# EXERCISE PROMPT
Could you return every line of the material that contains the word "Maratón"?

·····

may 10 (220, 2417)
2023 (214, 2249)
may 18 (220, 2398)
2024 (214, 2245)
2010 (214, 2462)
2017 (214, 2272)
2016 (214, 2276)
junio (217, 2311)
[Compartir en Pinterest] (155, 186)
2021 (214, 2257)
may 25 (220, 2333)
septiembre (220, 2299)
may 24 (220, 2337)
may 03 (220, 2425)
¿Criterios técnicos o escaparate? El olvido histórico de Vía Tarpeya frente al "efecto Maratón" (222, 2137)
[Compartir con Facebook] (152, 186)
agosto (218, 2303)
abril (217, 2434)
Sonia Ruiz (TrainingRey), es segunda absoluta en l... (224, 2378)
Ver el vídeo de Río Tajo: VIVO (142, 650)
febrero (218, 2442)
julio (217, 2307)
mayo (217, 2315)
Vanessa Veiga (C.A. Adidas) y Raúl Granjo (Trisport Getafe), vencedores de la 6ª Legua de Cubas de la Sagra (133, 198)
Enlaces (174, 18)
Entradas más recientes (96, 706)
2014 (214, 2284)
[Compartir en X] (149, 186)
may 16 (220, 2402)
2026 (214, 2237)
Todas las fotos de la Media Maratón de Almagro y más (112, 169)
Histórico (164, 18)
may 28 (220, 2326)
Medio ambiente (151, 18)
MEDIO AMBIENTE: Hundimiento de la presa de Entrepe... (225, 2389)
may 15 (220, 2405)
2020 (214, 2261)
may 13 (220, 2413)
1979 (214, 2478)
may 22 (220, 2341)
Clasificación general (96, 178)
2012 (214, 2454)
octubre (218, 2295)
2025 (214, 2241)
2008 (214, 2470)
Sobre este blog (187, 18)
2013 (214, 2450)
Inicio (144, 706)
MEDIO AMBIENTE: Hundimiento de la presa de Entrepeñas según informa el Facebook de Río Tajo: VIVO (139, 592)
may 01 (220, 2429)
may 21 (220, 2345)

·····

# SOLUTION TO THIS TASK
¿Criterios técnicos o escaparate? El olvido histórico de Vía Tarpeya frente al "efecto Maratón" (222, 2137)
Todas las fotos de la Media Maratón de Almagro y más (112, 169)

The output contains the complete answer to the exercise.